#### [WORK INSTRUCTIONS]
Copy out the items that begin with the line containing "Where should I click to: Click the eBay" and end with the line containing "Action: click(108, 673)", reproducing both lines and everything between them without any change.

● ● ●

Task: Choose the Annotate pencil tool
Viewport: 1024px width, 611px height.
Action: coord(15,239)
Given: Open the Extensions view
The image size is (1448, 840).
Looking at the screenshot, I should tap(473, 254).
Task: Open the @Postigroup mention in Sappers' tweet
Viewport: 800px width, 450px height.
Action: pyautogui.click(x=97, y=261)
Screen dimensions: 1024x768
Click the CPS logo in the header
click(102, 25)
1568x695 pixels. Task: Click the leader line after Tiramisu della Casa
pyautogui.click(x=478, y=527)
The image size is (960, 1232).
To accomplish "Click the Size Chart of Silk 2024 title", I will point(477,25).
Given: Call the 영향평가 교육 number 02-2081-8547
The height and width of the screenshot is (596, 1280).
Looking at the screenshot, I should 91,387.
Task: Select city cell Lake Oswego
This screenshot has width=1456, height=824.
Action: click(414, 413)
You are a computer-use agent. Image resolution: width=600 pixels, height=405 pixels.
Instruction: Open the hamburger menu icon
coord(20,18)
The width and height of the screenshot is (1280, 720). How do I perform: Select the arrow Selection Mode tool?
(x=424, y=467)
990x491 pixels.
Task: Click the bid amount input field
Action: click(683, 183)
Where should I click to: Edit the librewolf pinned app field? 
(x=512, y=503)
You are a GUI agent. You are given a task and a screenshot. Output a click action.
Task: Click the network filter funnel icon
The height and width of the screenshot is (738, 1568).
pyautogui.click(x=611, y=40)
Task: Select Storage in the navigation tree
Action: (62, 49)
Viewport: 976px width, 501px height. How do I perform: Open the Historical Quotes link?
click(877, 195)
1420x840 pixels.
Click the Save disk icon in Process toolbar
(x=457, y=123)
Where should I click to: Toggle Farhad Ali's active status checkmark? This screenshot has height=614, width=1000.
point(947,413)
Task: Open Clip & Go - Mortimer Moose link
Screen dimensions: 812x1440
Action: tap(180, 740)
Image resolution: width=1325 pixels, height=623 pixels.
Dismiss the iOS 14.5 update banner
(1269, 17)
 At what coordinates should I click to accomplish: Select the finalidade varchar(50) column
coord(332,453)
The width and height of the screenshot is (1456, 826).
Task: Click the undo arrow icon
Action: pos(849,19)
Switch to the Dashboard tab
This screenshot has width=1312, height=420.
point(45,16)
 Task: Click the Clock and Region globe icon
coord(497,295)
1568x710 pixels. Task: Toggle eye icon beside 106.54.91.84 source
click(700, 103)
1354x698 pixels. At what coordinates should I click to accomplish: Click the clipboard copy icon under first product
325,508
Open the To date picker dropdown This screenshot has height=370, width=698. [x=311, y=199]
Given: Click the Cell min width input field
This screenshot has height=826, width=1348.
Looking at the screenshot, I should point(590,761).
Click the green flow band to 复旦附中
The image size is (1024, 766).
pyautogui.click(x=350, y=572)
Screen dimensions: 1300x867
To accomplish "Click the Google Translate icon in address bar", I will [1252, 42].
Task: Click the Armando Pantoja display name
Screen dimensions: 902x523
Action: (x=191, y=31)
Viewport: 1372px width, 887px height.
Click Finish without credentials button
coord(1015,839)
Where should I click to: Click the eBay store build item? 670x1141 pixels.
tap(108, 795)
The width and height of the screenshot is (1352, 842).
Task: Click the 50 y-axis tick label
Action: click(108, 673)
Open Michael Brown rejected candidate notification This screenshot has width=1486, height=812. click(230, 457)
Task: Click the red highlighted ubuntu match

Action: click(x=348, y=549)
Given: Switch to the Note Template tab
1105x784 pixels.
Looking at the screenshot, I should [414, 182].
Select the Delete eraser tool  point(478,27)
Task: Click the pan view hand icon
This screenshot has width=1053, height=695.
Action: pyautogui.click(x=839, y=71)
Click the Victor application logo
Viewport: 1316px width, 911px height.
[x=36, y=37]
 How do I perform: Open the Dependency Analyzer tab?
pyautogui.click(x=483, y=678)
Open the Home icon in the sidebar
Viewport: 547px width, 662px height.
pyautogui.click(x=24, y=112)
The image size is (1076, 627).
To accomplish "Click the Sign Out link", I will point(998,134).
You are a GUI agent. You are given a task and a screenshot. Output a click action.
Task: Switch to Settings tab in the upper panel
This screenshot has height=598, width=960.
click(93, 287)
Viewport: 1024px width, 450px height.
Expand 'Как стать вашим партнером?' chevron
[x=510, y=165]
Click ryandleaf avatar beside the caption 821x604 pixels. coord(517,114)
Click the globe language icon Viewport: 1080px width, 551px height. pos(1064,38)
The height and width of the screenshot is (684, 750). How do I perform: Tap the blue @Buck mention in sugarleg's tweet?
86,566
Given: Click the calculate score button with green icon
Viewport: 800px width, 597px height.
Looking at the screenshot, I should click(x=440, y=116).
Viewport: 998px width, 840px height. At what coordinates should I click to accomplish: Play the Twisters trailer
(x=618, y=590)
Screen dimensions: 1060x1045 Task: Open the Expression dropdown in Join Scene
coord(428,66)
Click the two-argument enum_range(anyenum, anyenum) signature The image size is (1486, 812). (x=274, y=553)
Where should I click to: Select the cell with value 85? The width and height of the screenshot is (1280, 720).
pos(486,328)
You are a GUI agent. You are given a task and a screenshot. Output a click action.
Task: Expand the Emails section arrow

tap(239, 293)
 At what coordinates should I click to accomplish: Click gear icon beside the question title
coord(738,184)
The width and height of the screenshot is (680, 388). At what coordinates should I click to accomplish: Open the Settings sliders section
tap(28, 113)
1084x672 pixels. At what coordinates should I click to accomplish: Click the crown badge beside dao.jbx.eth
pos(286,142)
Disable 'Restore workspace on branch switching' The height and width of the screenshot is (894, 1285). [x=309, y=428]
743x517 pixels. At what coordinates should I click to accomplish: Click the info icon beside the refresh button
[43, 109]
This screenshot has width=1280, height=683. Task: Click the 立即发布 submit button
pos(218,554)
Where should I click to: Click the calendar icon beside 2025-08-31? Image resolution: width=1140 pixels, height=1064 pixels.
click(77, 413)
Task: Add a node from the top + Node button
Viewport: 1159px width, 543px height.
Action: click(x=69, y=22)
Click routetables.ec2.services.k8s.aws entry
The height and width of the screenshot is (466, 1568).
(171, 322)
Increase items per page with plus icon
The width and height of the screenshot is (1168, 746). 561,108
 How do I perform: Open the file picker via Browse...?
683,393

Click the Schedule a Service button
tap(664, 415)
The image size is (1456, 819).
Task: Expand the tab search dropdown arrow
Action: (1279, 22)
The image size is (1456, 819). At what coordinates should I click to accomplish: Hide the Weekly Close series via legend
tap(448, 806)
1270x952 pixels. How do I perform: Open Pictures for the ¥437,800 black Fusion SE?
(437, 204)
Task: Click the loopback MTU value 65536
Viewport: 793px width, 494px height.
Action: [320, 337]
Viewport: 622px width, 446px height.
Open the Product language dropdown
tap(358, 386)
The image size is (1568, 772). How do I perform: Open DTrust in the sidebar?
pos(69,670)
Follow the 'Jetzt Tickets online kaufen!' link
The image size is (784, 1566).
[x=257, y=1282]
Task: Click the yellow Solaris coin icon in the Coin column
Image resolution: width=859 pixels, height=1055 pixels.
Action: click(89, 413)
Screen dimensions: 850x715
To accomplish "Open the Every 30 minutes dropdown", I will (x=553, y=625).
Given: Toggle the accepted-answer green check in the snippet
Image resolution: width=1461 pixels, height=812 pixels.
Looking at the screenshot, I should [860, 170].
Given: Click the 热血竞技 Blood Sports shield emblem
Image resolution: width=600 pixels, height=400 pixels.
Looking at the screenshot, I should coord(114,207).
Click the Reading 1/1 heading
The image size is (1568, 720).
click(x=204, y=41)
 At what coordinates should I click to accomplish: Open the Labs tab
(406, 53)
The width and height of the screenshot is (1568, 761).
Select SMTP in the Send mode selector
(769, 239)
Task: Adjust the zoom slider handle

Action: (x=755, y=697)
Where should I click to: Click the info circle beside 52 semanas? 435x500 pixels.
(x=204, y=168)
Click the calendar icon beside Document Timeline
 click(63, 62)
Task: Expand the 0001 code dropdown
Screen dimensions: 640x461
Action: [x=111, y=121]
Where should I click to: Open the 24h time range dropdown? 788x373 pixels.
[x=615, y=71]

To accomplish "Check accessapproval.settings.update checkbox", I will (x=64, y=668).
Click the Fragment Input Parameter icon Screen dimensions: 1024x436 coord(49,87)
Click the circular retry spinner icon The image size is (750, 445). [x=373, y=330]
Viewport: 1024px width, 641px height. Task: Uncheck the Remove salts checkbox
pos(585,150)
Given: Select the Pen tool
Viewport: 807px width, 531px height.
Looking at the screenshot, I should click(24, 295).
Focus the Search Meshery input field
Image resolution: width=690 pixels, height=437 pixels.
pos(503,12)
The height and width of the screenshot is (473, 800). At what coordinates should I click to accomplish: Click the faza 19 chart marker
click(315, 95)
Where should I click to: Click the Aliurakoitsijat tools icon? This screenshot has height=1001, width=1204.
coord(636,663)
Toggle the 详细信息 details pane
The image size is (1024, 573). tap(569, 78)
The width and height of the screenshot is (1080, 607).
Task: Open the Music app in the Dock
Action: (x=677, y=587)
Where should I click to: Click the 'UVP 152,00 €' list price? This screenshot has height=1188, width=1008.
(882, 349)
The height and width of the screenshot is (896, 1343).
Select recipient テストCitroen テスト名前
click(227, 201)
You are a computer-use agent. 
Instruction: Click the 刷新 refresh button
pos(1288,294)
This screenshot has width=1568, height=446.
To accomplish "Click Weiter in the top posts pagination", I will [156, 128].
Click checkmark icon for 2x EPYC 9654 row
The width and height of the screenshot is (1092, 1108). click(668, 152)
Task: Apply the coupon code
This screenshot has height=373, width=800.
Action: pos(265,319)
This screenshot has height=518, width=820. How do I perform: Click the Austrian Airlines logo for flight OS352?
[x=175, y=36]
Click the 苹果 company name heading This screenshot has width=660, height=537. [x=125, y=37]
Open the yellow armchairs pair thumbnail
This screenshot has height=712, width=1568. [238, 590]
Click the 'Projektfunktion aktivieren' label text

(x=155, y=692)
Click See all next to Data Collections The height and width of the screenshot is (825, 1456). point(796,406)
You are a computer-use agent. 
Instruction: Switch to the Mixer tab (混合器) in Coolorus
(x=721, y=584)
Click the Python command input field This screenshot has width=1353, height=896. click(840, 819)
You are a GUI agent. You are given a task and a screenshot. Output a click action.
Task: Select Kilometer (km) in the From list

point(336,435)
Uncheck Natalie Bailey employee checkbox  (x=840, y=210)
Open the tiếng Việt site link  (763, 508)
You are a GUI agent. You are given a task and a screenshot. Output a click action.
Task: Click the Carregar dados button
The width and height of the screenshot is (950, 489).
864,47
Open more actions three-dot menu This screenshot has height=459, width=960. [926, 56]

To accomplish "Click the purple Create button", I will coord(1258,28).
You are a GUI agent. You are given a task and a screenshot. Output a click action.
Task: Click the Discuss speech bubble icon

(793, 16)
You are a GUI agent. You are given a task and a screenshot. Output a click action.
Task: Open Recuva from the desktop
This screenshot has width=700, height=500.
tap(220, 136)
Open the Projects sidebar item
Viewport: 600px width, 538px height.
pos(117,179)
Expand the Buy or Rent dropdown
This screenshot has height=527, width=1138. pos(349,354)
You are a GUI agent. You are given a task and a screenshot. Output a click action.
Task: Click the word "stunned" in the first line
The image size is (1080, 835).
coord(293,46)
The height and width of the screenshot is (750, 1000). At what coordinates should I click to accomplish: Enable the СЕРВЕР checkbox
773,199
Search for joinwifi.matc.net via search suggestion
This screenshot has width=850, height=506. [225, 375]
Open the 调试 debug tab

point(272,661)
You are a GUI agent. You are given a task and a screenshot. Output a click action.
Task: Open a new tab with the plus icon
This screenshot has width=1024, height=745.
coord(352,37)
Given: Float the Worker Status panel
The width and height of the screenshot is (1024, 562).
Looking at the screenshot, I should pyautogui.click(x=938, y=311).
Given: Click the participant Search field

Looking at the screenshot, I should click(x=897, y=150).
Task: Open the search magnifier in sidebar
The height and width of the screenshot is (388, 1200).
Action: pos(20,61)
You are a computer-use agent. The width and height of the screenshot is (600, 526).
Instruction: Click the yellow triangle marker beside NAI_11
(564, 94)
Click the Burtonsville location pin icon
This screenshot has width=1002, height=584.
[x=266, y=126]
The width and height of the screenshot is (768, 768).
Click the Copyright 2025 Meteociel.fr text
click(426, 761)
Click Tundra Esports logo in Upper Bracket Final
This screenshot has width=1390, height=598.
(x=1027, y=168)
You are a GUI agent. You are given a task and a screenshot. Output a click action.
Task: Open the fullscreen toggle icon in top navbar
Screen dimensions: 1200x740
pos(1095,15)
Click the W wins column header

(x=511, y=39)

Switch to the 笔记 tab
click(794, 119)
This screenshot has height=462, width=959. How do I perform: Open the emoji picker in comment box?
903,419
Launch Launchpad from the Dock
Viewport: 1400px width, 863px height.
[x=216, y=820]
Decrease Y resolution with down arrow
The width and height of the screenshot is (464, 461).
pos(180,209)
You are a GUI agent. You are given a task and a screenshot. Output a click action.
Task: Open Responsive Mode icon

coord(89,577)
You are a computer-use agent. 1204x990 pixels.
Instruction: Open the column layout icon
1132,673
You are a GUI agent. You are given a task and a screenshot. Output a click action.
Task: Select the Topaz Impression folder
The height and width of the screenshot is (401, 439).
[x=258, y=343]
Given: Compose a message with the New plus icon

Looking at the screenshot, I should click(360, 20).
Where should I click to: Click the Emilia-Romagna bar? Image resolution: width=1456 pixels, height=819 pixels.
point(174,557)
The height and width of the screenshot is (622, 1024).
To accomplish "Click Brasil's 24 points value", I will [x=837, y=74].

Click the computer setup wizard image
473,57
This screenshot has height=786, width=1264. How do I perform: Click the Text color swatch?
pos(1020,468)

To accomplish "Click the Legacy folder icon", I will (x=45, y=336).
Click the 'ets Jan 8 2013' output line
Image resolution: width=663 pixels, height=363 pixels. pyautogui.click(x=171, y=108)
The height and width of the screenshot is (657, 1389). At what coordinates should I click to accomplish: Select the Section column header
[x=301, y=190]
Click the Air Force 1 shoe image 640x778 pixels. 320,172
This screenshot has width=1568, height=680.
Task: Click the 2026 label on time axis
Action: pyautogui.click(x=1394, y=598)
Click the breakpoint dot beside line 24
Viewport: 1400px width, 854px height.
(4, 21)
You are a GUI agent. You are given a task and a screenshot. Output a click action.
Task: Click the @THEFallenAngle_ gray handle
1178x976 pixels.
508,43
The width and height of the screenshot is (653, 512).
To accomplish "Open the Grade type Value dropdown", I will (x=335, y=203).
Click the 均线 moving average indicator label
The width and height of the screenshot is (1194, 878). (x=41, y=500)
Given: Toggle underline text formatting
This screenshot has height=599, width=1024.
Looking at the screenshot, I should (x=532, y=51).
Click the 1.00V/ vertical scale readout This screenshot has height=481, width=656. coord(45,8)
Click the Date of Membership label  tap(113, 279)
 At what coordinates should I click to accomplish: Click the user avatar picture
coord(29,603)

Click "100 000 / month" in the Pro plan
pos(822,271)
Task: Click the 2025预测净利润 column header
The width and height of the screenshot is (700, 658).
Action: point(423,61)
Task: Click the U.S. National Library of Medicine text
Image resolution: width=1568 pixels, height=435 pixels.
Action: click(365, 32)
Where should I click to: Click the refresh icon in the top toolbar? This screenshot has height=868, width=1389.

● ● ●

#### [WRITTEN SOLUTION]
Where should I click to: Click the eBay store build item? 670x1141 pixels.
tap(108, 795)
The width and height of the screenshot is (1352, 842).
Task: Click the 50 y-axis tick label
Action: click(108, 673)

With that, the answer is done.